Herausforderungen bei einer streitigen Scheidung

  1. Emotionale Belastung Streitige Scheidungen sind oft von starken Emotionen geprägt. Vorwürfe, Schuldzuweisungen und alte Konflikte werden häufig aufgewärmt.
  2. Lange Verfahrensdauer Da Beweise gesammelt und Zeugen gehört werden müssen, können streitige Verfahren mehrere Monate bis Jahre dauern.
  3. Höhere Kosten Anwalts- und Gerichtskosten sind bei einer streitigen Scheidung erheblich höher als bei einer einvernehmlichen.
  4. Auswirkungen auf Kinder Streitigkeiten zwischen den Eltern können Kinder emotional belasten und langfristige Folgen für ihre Entwicklung haben.

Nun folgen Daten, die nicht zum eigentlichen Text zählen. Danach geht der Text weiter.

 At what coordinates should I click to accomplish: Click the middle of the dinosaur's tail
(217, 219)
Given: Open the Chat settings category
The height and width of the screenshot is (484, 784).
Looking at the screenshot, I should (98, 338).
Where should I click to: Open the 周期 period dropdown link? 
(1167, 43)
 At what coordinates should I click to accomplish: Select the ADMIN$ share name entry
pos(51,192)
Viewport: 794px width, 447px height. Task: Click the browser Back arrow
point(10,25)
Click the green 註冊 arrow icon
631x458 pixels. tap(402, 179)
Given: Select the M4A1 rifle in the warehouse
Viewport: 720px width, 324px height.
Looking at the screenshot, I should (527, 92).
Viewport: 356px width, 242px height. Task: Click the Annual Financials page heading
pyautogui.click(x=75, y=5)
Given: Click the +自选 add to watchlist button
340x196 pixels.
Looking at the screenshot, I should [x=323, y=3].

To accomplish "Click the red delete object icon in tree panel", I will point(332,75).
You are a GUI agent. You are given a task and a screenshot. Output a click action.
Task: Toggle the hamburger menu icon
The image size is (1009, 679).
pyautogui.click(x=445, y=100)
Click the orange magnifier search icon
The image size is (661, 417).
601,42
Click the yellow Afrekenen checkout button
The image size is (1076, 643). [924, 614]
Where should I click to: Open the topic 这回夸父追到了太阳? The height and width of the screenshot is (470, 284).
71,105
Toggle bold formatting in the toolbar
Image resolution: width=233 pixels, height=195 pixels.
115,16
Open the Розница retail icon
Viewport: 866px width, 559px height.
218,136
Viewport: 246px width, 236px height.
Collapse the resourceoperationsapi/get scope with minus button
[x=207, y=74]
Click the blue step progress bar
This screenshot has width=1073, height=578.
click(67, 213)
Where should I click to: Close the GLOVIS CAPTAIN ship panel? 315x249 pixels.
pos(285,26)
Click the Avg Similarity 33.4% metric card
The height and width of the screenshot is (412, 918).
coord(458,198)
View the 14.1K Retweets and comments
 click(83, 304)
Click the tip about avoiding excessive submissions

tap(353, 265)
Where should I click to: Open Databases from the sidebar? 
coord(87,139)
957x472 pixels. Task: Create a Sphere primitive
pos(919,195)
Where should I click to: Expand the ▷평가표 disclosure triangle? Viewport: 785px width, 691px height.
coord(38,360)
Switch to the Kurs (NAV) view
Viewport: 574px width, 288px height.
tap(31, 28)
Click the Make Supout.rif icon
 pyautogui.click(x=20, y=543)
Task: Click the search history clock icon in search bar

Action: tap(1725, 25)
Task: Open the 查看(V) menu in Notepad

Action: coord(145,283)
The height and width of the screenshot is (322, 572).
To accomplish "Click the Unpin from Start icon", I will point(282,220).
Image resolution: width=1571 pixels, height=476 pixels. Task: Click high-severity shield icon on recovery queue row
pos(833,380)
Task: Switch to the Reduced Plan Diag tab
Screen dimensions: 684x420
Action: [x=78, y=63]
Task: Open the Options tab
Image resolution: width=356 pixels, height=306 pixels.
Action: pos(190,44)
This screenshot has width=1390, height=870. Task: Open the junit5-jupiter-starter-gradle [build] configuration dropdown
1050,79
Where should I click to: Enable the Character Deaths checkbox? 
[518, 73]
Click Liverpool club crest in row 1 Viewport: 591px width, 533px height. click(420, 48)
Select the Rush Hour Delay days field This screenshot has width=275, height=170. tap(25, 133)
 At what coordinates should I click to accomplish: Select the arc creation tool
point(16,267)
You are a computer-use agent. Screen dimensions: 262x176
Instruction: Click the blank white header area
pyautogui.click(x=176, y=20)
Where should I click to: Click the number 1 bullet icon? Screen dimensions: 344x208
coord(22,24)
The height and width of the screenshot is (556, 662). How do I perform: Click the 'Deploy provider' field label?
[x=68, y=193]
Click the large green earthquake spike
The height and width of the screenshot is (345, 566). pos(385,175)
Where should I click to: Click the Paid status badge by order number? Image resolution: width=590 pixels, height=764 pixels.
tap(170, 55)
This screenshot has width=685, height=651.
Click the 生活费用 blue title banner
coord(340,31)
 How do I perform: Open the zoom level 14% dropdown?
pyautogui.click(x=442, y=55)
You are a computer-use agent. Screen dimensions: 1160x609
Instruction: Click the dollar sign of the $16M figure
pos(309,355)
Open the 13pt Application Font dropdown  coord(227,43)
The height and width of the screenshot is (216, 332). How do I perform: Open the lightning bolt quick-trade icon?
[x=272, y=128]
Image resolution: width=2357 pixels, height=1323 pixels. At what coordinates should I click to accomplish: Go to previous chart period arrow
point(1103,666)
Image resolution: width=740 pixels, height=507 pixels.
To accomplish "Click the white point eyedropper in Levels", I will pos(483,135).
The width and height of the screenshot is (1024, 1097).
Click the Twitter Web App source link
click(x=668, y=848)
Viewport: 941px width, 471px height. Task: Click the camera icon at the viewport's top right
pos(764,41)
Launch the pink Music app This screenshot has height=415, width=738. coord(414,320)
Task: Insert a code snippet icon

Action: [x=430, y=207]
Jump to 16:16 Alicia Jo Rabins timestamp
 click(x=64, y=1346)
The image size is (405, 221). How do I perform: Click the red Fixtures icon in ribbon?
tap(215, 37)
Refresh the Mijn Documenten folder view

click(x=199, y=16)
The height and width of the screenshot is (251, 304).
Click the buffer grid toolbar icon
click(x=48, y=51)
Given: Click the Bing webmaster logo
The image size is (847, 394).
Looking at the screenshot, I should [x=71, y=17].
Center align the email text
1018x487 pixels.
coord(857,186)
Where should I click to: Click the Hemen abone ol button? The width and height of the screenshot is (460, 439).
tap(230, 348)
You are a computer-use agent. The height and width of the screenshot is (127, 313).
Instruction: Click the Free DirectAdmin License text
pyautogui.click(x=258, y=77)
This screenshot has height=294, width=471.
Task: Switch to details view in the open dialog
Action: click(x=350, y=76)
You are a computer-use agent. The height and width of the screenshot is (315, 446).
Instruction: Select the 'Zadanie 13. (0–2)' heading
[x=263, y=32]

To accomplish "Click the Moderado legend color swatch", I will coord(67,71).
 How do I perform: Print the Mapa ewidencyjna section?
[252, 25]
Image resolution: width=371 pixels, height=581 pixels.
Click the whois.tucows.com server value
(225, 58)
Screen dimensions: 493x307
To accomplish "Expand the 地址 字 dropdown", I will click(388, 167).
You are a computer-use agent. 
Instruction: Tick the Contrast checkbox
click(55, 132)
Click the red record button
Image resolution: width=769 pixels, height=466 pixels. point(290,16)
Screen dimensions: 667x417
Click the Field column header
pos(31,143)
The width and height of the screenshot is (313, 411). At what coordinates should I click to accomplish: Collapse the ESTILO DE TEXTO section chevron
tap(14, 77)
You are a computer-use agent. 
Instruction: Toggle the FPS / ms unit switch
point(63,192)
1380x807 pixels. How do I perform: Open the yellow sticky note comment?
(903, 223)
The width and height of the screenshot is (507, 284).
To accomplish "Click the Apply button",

Tipps für den Umgang mit einer streitigen Scheidung

  1. Juristische Beratung Lassen Sie sich so früh wie möglich von einem Scheidungsanwalt beraten. So vermeiden Sie folgenreiche Fehler, entwickeln eine effektive Strategie und sorgen dafür, dass Ihre Rechte gewahrt bleiben.
  2. Beweise sammeln Dokumentieren Sie relevante Ereignisse, wie Gewalt, Ehebruch oder andere Verletzungen ehelicher Pflichten. Auch relevante finanzielle Unterlagen beispielsweise zur Vermögenssituation des anderen Ehegatten oder ehelichen Ersparnissen sollten gesichert werden.
  3. Emotionale Unterstützung Suchen Sie Unterstützung bei Familie, Freunden oder Therapeuten, um die Belastungen der Scheidung besser zu bewältigen.
  4. Fokus auf die Zukunft Vermeiden Sie ständige Gedanken über die Probleme, die zur Zerrüttung der Ehe geführt haben. Konzentrieren Sie sich stattdessen auf die Gestaltung Ihrer Zukunft und des neuen Lebens, das vor Ihnen liegt.
  5. Kinder schützen Versuchen Sie, Ihre Kinder so gut wie möglich aus Konflikten mit dem Ehegatten herauszuhalten und deren Wohl stets in den Vordergrund zu stellen.

Fazit

Der mit einer streitigen Scheidung verbundene emotionale und rechtliche Aufwand kann erheblich sein. Deshalb ist es wichtig, sich frühzeitig professionellen Rat zu suchen und eine klare Strategie zu verfolgen. Dann kann selbst eine streitige Scheidung in eine neue, hoffnungsvolle Lebensphase münden.